Mello also asked what fire suppression would be used, and how the stormwater system would prevent chemicals from leaching into the groundwater. The site is over the aquifer.
Colby said Exit 3 Aviation will use straight water in its fire suppression system, which will be tested once a year, and there is a shutoff with a key for all of the catch basins, to prevent any spills from going into the ground.
Carellas asked what if there were a jet fuel leak from a plane. Reed said the stormwater plan has three different stopgaps to prevent any contamination from going into the aquifer. They all have oil and water separators that go into a drainage system, and then into another system. The valve which can be closed is in the third stop gate. He said the plan conforms with the airport’s master plan, and was approved by the city Engineering Department.
Colby said there will be no cleaning of planes at the site, and no direct discharge due to impervious surfaces onto adjoining land, and no sheet flow coming off the property.
Asked how many gallons of fuel the planes hold when full, he said 50 to 200 gallons. The containment system is designed to handle the 200 gallons in the piping structure if the gate valve is closed. Asked whether someone will be there if there is a leak, he said the tool for the gate valves will be on the outside of the building, and all of the tenants will know how to shut it off.
Airport Manager Christopher Willenborg said if there is a spill at the airport, emergency response procedures require the valve to be closed, containing the hazardous material in that area until an environmental company is brought in to clean it up.
When asked why the valve couldn’t be closed all the time, Reed said it is kept open to allow regular rainwater to drain through the system.
Carellas asked how often stored airplanes leak fuel. Willenborg said it did not happen in a hangar when no one was there. Outside, with an airplane on a runway, there may be small spills.

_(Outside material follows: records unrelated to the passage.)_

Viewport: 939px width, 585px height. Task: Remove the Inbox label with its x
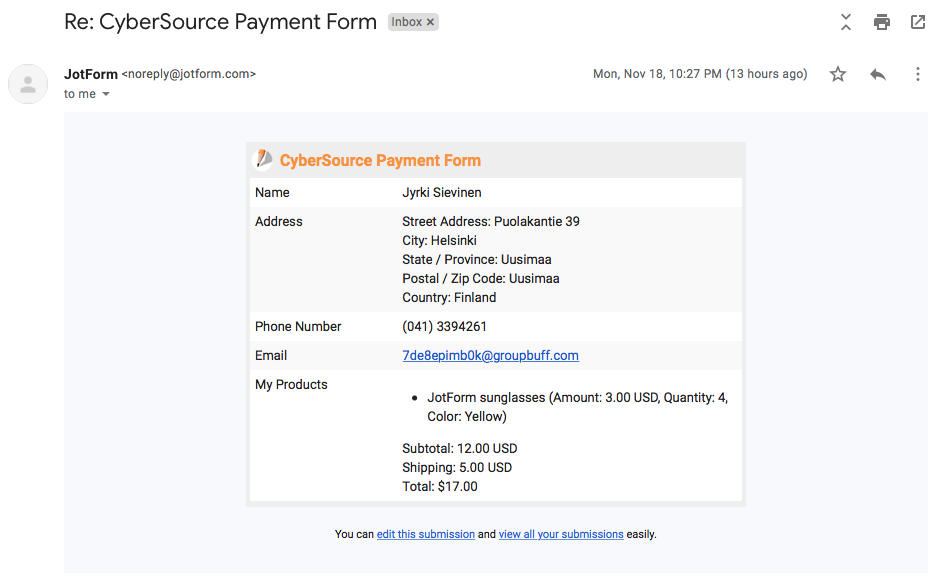(431, 22)
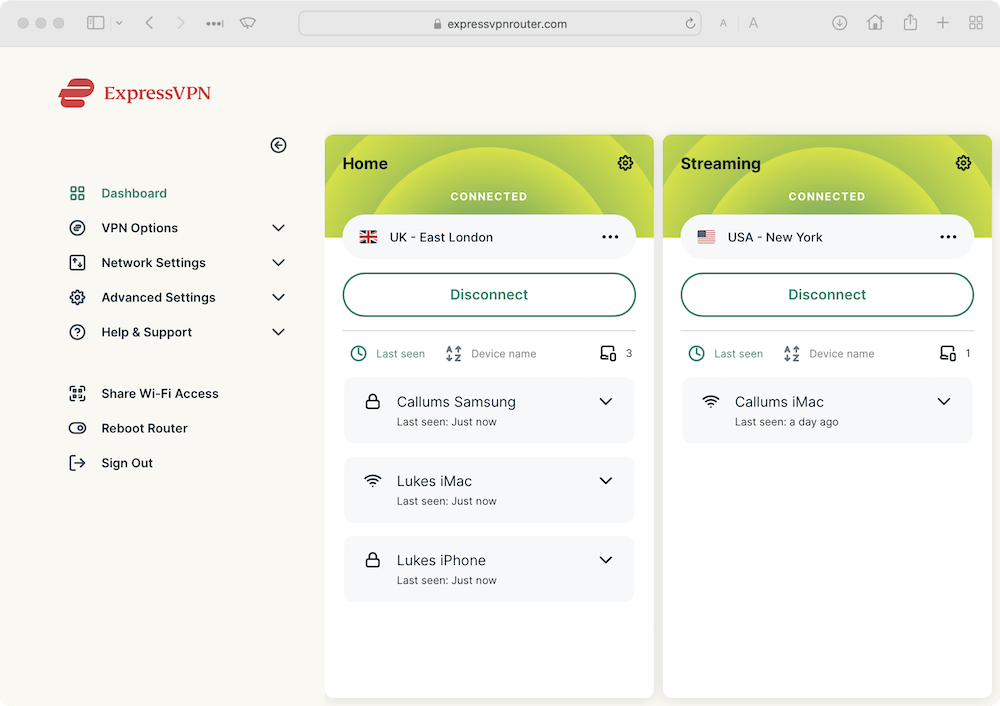The image size is (1000, 706).
Task: Sort Streaming devices by Device name
Action: pos(829,354)
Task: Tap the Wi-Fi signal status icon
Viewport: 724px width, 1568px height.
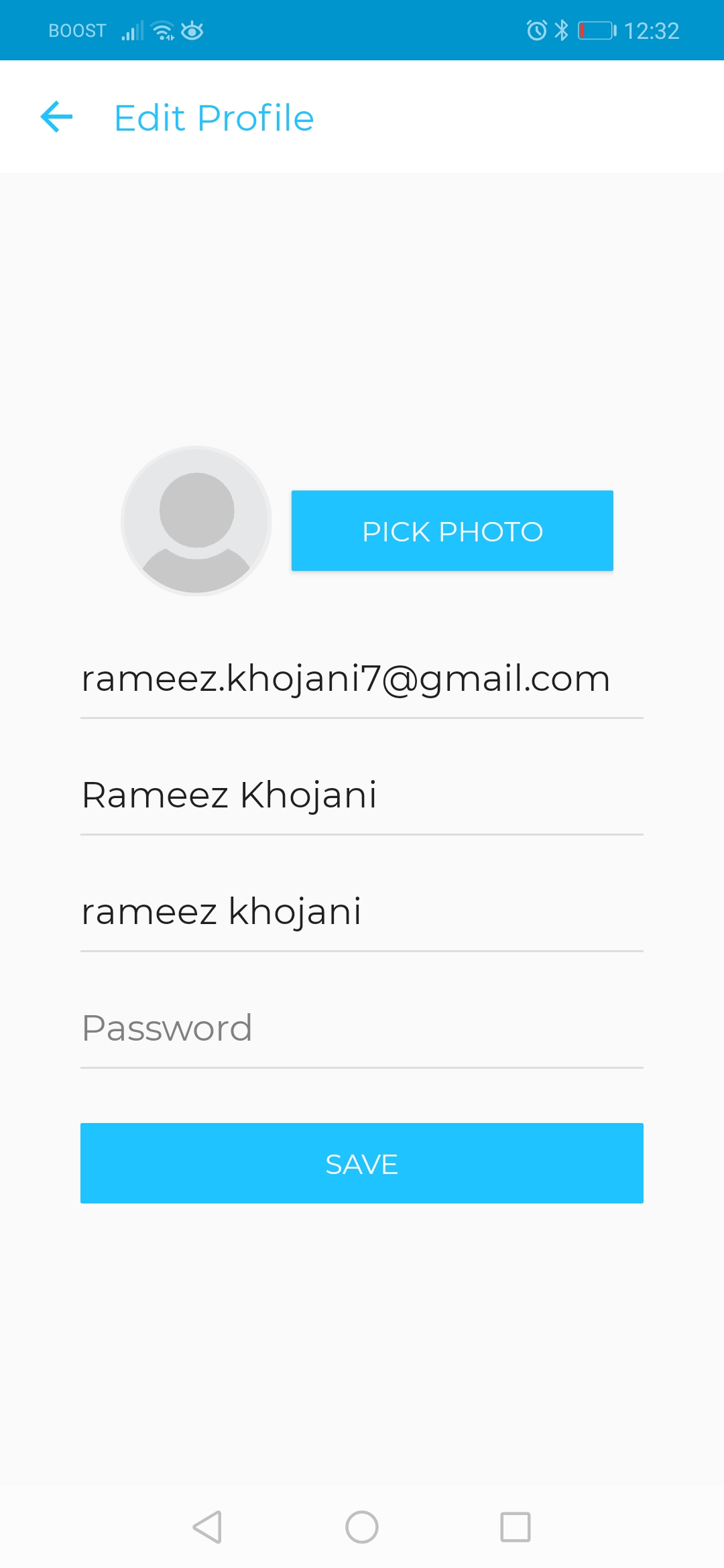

Willenborg said if there is a spill, the aircraft owner is responsible for the environmental cleanup, which is also the language in the lease agreement with Exit 3.

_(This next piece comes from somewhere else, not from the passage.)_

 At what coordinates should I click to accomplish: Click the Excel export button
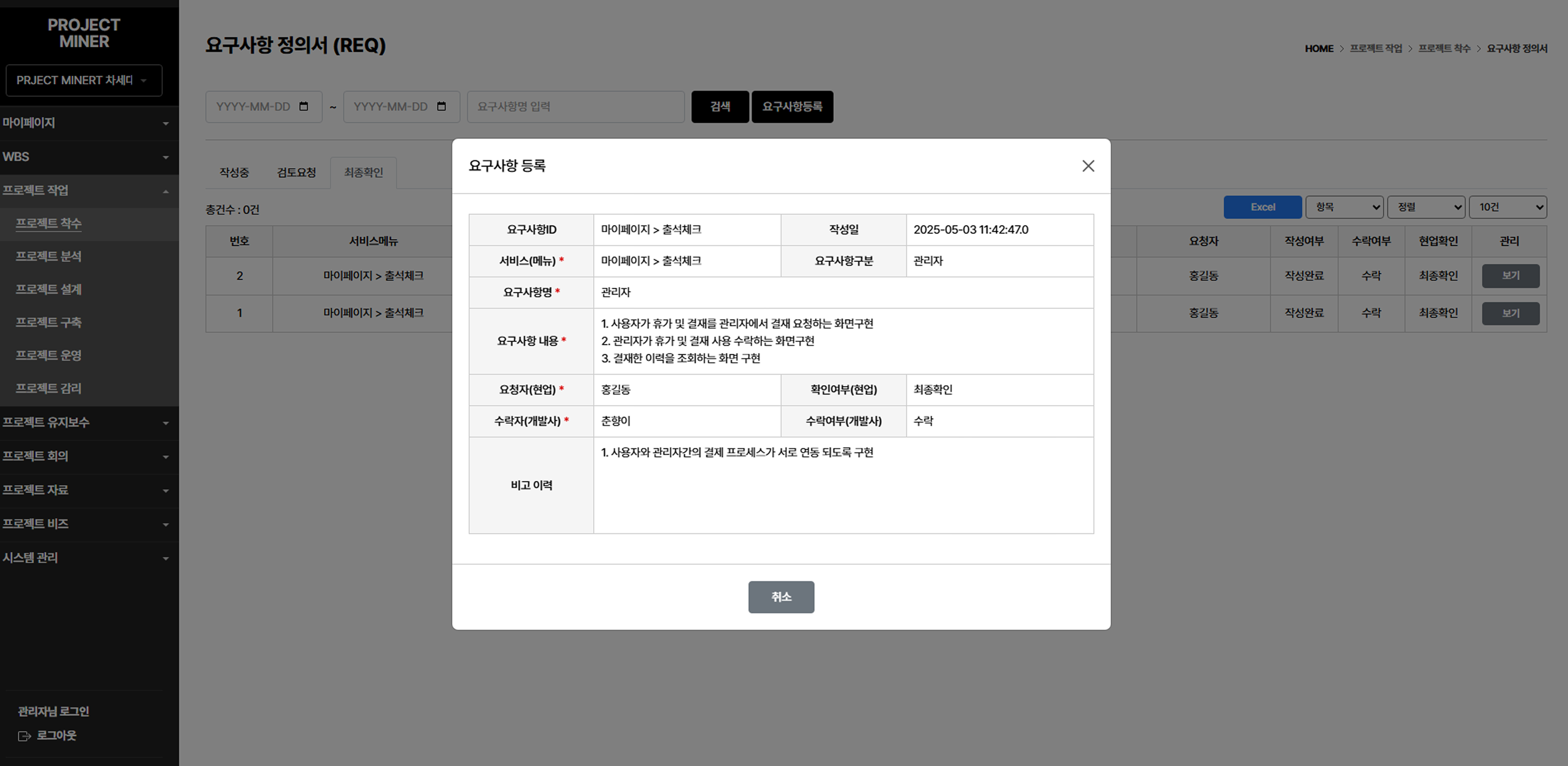pos(1262,207)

“For example, we had an aircraft accidently hit a sign, and the owner was responsible for that,” he said.
Asked what happens if there is a fire, Willenborg said the airport is cognizant of the opposition to using foam, and will try to use water. Once safe and secure, they will call the environmental company and the state Department of Environmental Protection. He said the insurance carrier and aircraft owner would be responsible.

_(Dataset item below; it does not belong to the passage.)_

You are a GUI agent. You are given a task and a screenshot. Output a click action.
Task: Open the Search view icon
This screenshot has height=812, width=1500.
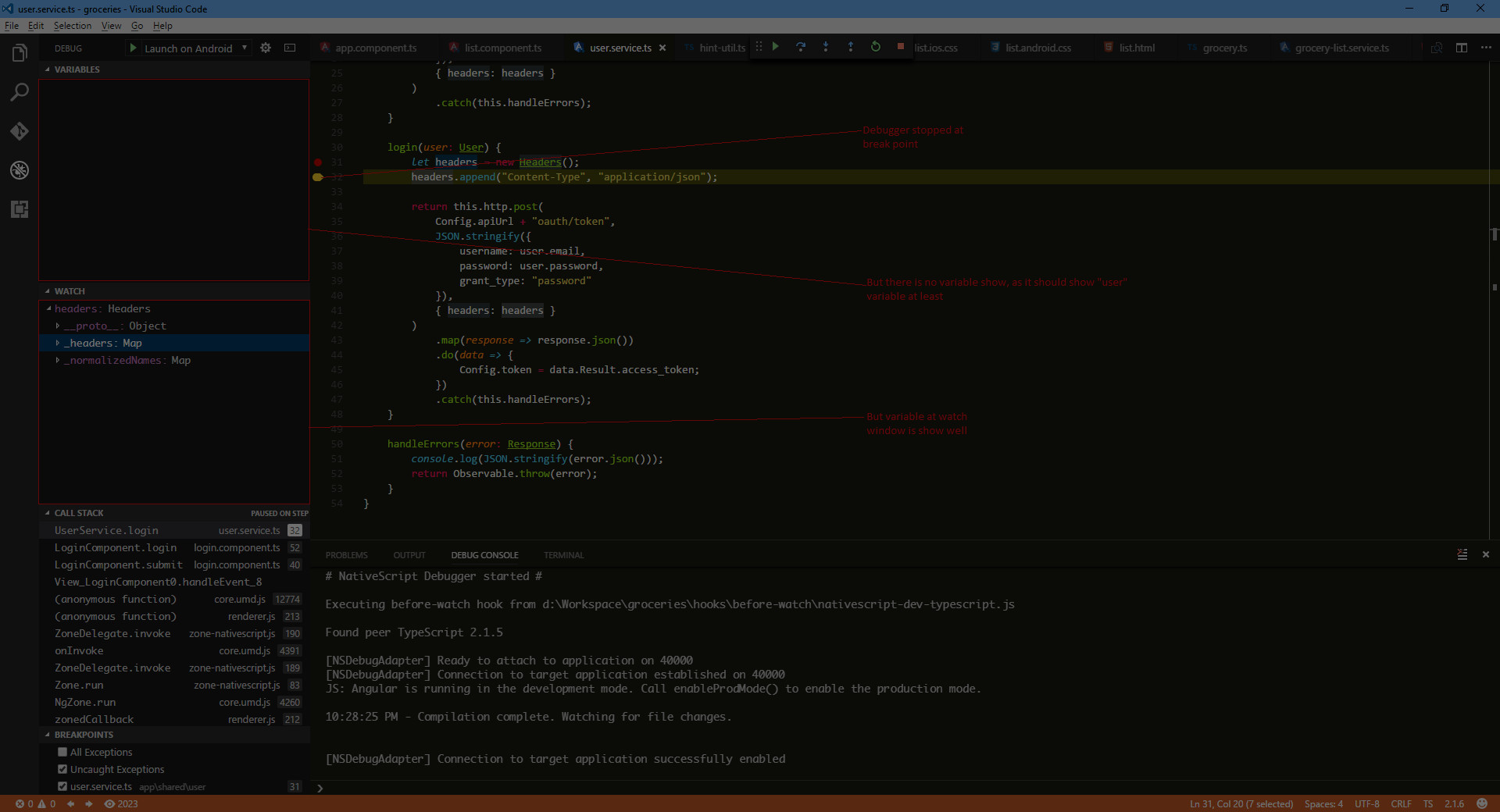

Mello asked if there will be curbage around the Exit 3 area to contain leaks or fires. Reed said there would be curbs around the perimeter of the pavement area, and that the pavement is pitched towards the catchment basins.
Following no further questions, Vinskey said the board had not yet received a comment from the Water Commission or the Board of Health. According to the ordinance, the Planning Board needs to defer final action until they have heard from them, or 35 days have elapsed.
No action was taken, and the hearing was continued until Dec. 22.